Task objective. Using the word "target" as the filter, copy each matching line from the records.

Supplied data.

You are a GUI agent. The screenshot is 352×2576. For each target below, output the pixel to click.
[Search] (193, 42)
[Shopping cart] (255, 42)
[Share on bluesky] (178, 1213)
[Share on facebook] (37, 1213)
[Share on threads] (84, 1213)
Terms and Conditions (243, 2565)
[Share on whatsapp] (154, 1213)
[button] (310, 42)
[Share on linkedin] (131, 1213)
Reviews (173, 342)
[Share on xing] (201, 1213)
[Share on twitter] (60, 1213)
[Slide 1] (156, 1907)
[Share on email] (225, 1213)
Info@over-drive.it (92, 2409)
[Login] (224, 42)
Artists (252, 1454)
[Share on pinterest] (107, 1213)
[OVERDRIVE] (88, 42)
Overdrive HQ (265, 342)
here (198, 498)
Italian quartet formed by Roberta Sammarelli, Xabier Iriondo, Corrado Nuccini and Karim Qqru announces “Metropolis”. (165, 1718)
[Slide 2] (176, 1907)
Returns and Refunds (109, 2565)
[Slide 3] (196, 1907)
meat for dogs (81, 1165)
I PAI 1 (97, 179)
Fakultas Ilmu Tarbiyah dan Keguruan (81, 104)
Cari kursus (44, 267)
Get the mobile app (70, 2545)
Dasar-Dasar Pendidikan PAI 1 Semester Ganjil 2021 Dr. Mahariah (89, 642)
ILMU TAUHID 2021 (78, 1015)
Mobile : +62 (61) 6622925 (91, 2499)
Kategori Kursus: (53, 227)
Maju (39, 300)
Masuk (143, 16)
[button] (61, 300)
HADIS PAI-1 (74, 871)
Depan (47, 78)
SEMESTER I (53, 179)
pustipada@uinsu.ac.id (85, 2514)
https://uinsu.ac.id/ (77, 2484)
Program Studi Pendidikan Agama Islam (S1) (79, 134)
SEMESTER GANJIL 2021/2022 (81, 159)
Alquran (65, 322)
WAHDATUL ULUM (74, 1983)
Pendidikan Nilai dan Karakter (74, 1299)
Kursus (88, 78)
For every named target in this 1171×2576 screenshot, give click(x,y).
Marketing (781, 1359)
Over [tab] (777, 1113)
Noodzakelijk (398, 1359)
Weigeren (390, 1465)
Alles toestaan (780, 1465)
---
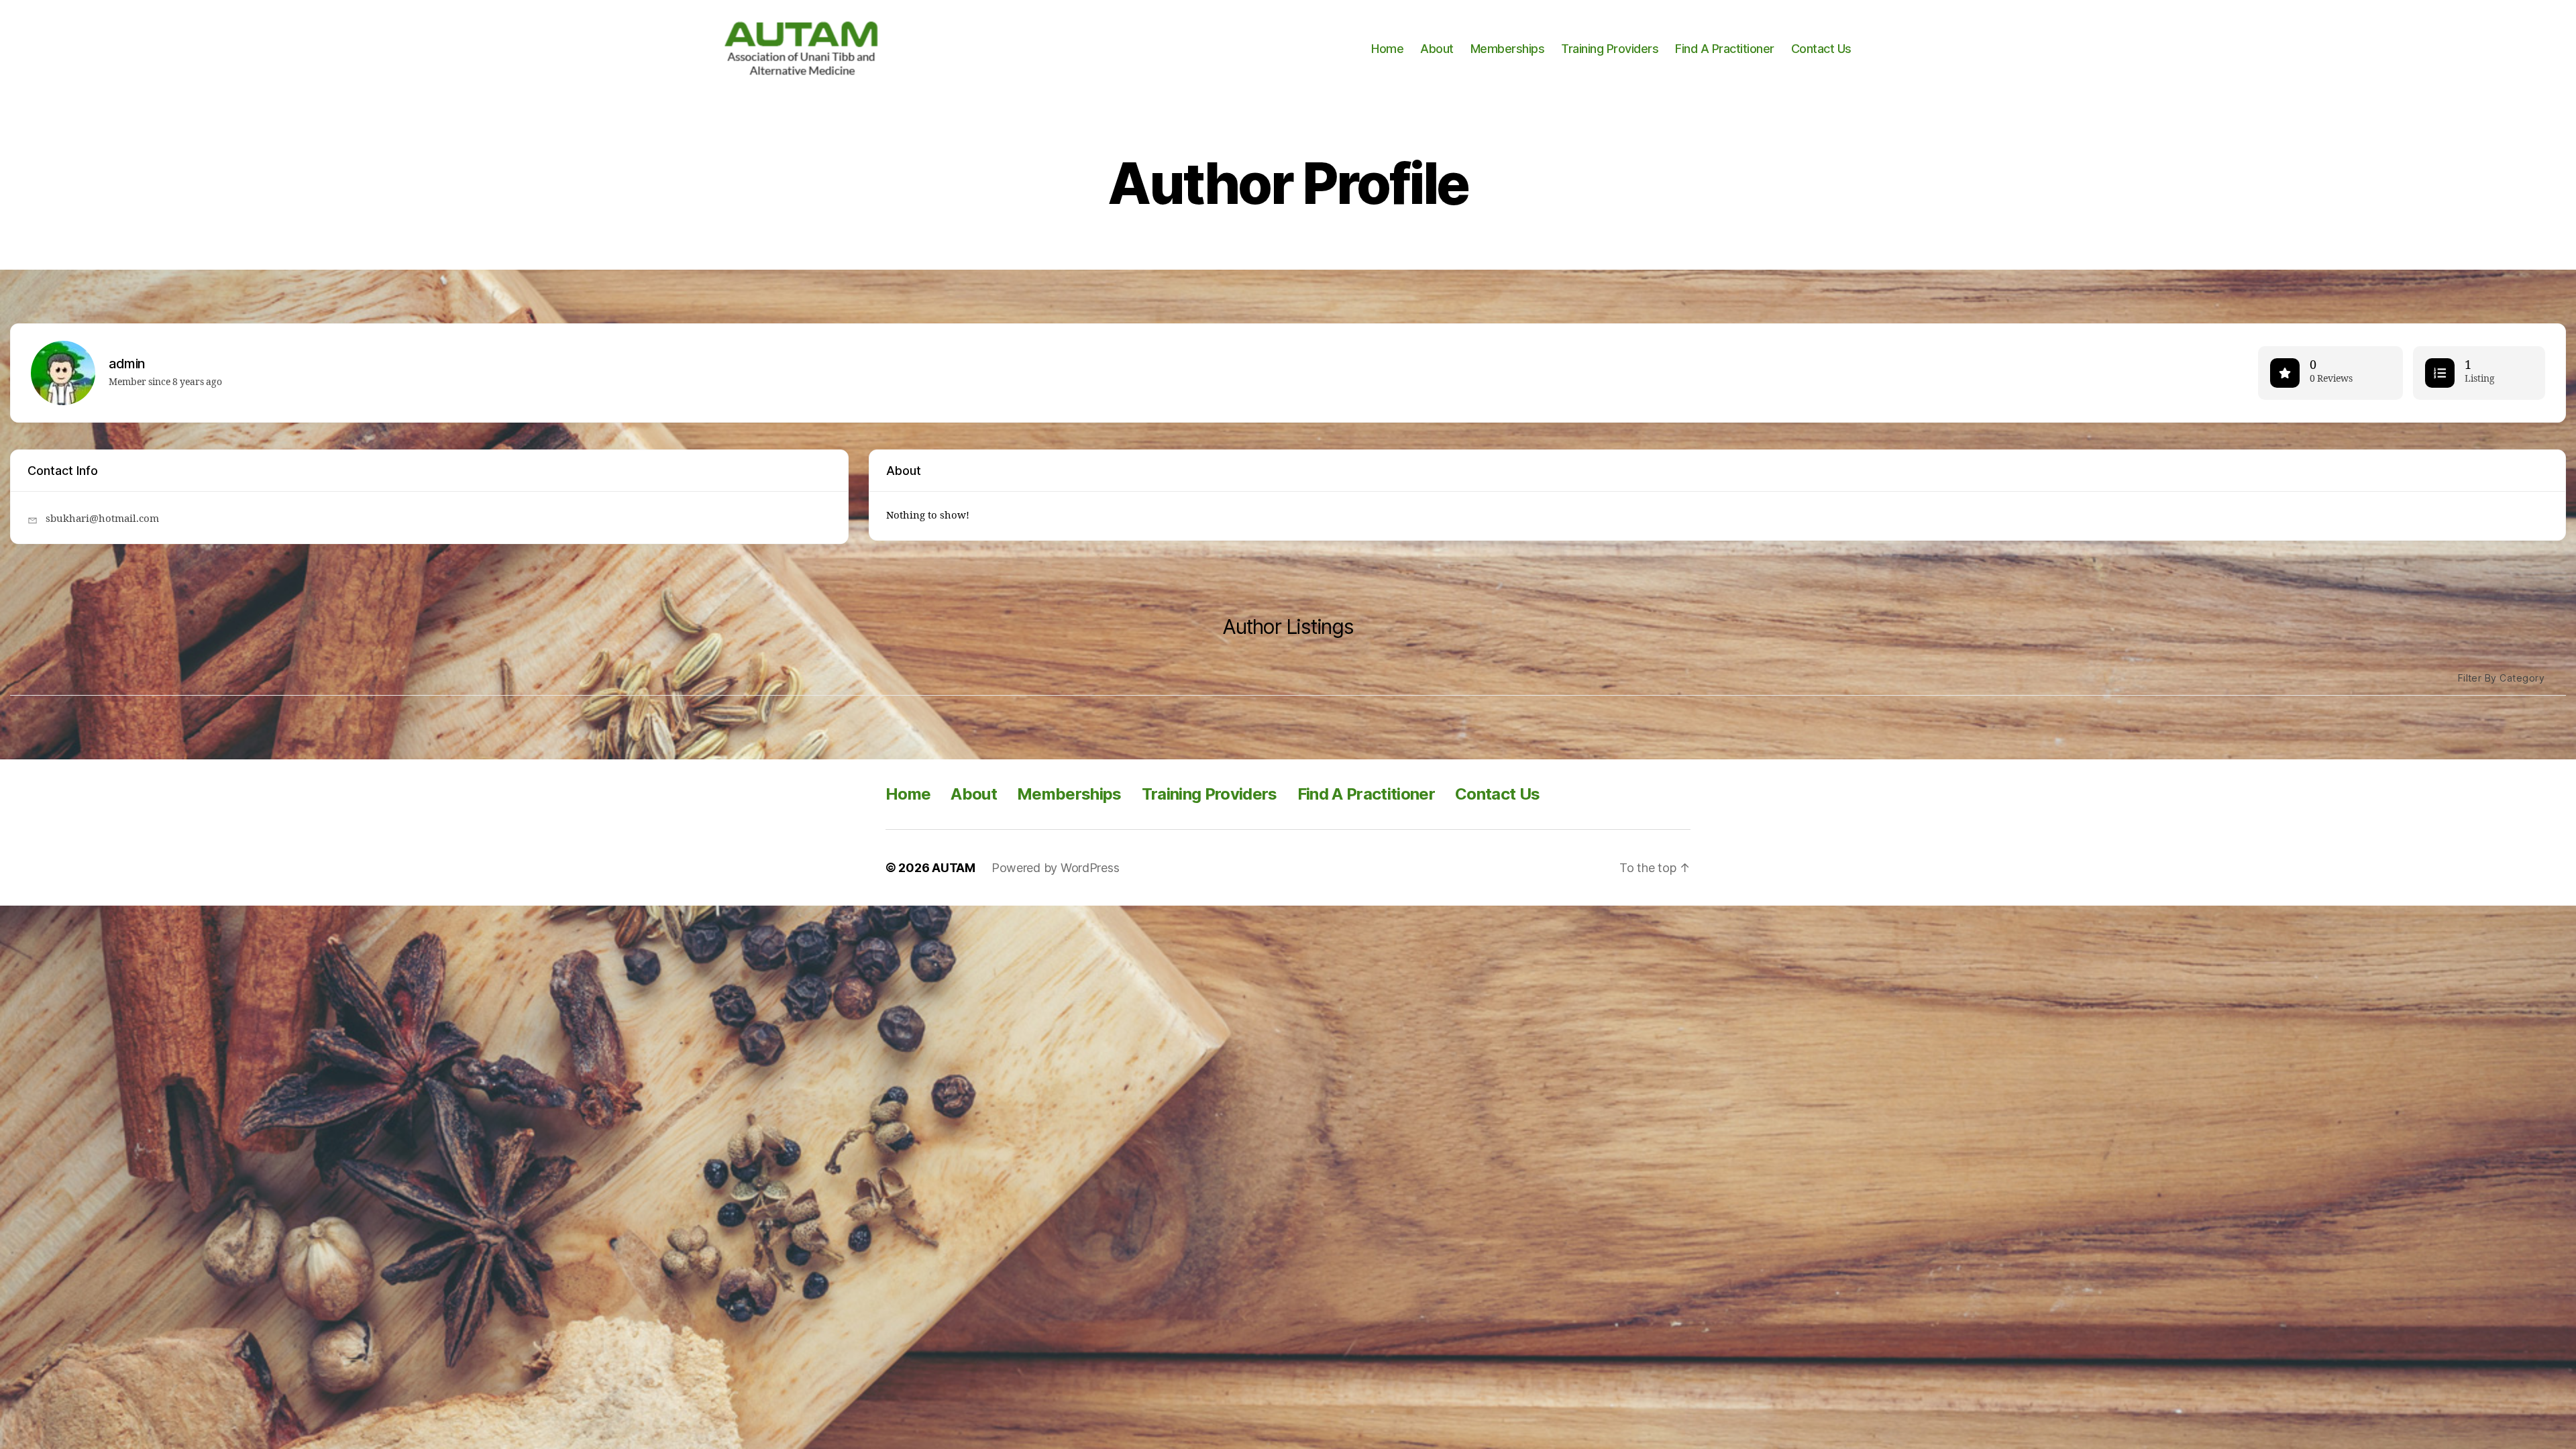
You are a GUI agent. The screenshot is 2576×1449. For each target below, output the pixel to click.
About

Task output.
You are a GUI agent. The screenshot is 352×2576. For each target below, output the pixel to click.
For every named target in this 1171×2576 screenshot, give click(x,y).
You are a GUI agent. The screenshot is 2576×1449. For each target below, output the pixel to click.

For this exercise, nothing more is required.